Le bois et les journées du patrimoine

Pour les journées européennes du Patrimoine, Fibois Normandie a proposé au grand public de participer à 2 visites, l’une à Rouen, l’autre à Port-en-Bessin. 2 visites, 2 ambiances !

Revenons sur ce patrimoine en bois !

Charpentiers du grand large : visite du chantier de restauration de la barque les Deux-Amis

Prendre la mer en caressant le bastingage en bois poli par le temps et par les éléments d’un vieux grément vous fait rêver ? Le chantier naval Bernard, à Port-en-Bessin a ouvert ses portes à Fibois Normandie lors des Journées du patrimoine 2025 pour une visite du chantier de restauration du cordier Les Deux-Amis, bateau de 1949 qui a rangé ses filets depuis quelques années.

1949 : les Deux Amis prend la mer pour la première fois, au large de Cherbourg. Pendant 73 ans, sa coque en orme de 15 mètres de long affronte la mer et les embruns, prouvant la durabilité et la résistance du bois. En 1993, le cordier est classé Monument historique. En 2022, après toutes ces années, ayant bien servi, le bateau rentre au chantier naval pour une grande restauration : la partie arrière et la voûte, d’abord, puis la partie avant, l’étrave, les espars, les aménagements, etc.
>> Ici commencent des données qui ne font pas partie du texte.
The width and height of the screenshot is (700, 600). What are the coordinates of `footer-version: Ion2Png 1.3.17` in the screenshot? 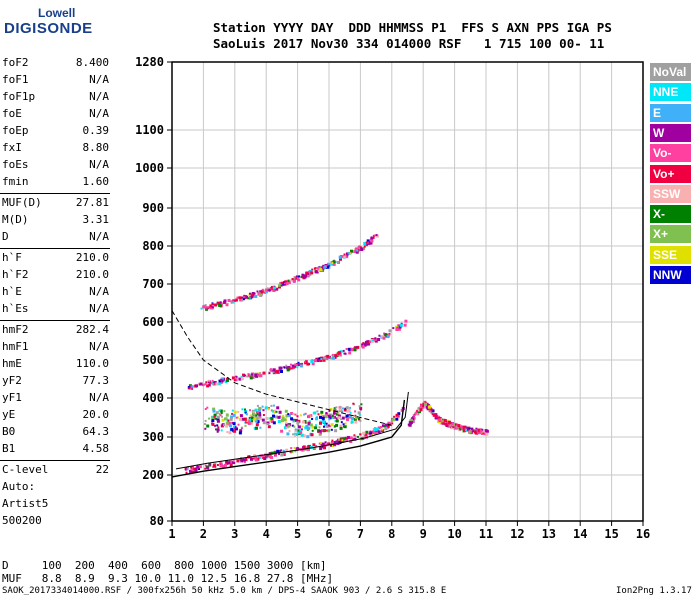 It's located at (654, 591).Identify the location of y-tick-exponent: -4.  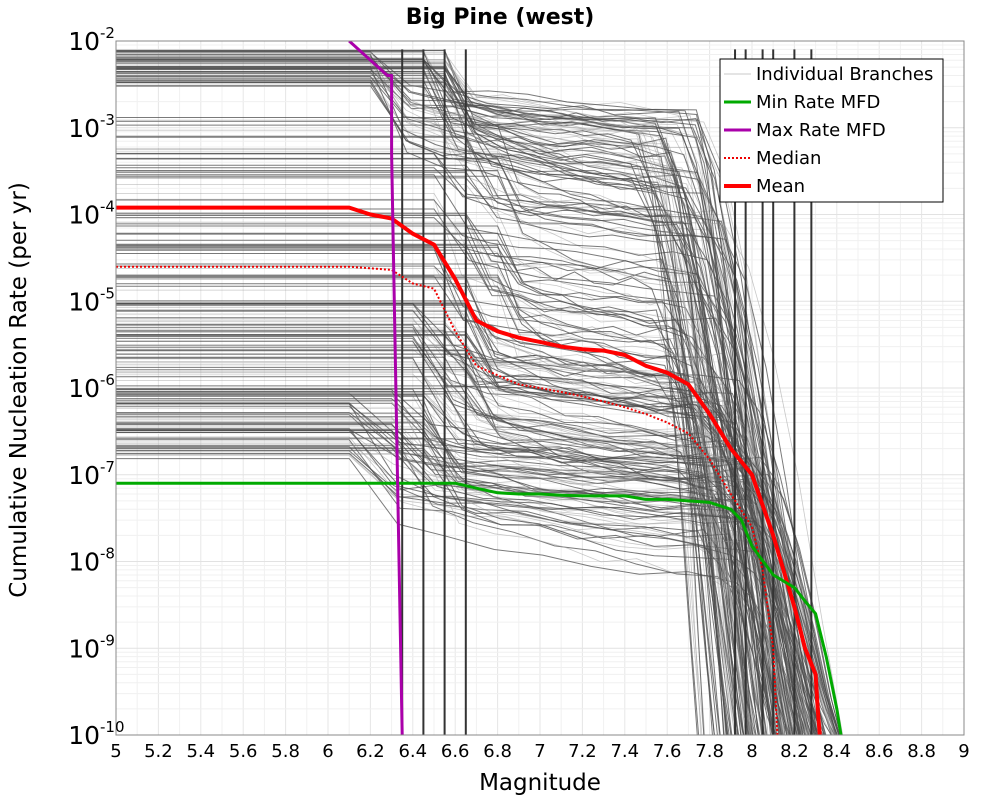
(108, 207).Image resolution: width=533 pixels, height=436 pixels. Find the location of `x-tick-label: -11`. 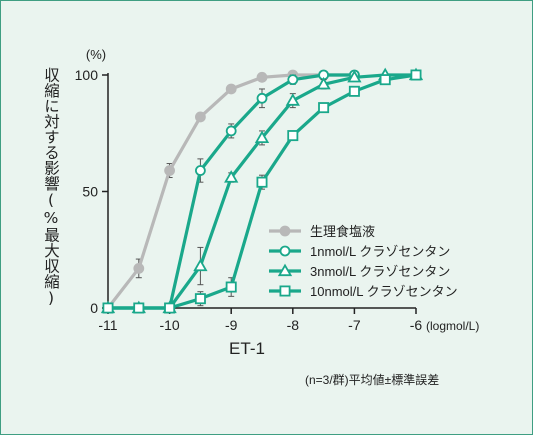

L’association les Deux-Amis prend en main le projet. Son but est avant tout de sauvegarder la barque, patrimoine important pour l’histoire maritime de la région. Pour cela, le bateau doit être reconstitué. L’association en profite pour modéliser complètement la coque grâce au procédé numérique de photogrammétrie. Cela permet à la fois de conserver des plans précis, mais aussi de corriger des déformations dues au temps, et de découper des gabarits grâce à une imprimante numérique pour faciliter le travail des charpentiers.

En effet, plusieurs charpentiers et menuisiers sont à l’œuvre sur le chantier. Quoi de plus logique pour une construction en bois ? De jeunes charpentiers de marine sont donc engagés pour ce projet de restauration, appuyés par des charpentiers expérimentés. Le bois local est privilégié, pour maintenir la tradition. La coque est ainsi en chêne, le pont sera en résineux, et les aménagements sont encore en réflexion. Dessiné, taillé, courbé : le chêne encore vert se plie au travail précis des artisans. Chaque pièce est unique, comme la fierté de voir se reconstituer, jour après jour, ce grand squelette de bois.

Amoureux du bois ou de la mer, il est possible d’accompagner ce projet normand en soutenant l’association les Deux-Amis. 120 000 € doivent encore être trouvés pour aller au bout de la restauration et remettre le bateau à flot !

www.deux-amis.fr

Découvrez la formation  : Charpentier de marine

la Normandie accueille l’un des trois seuls CAP Charpentier de marine, et BP Charpentier de marine au lycée Doucet, à Cherbourg.

Rue Beauvoisine : quand les pans de bois racontent Rouen

A l’occasion des journées du patrimoine, treize visiteurs ont parcouru la rue Beauvoisine à Rouen, accompagnés par Michel Joly, président de la Société des Amis des Sciences Naturelles et du Muséum de Rouen, qui leur a commenté la structure et l’histoire des maisons à pans de bois de la ville.

La rue Beauvoisine n’est pas aujourd’hui la rue la plus touristique de Rouen ; pourtant, historiquement, elle fut l’une des principales voies de circulation de la ville, reliant le nord et le sud. Son intérêt réside dans la richesse de son architecture, qui témoigne de plusieurs siècles d’évolution : on y trouve des maisons à colombages datant du XVe, XVIe, XVIIe et XVIIIe siècle. Peu de rues rouennaises offrent une telle diversité « séculaire ».

Michel Joly a détaillé la structure traditionnelle de ces maisons. Leur base est constituée d’un sous-bassement en pierre, destiné à éviter les remontées d’humidité. Viennent ensuite les sablières basses, pièces de bois horizontales, qui accueillent les poteaux et les colombes verticales. L’espace entre les bois, appelé « hourdage », était autrefois rempli de torchis.

La promenade dans la rue révèle aussi les contrastes sociaux de l’époque : la partie haute de la rue reflète un habitat plus modeste, tandis que la partie basse abrite de nombreux hôtels particuliers, témoignant d’une population plus aisée.

Un détail souvent méconnu attire l’attention : toutes les maisons à pans de bois ne se présentent pas avec des colombages apparents. Beaucoup ont été recouvertes de plâtre parfois sculpté pour imiter la pierre, pratique datant du milieu du XVIIIe siècle. Ce choix n’avait rien d’anecdotique : il permettait aux habitants d’afficher un statut social supérieur et de donner à leur demeure une apparence plus prestigieuse.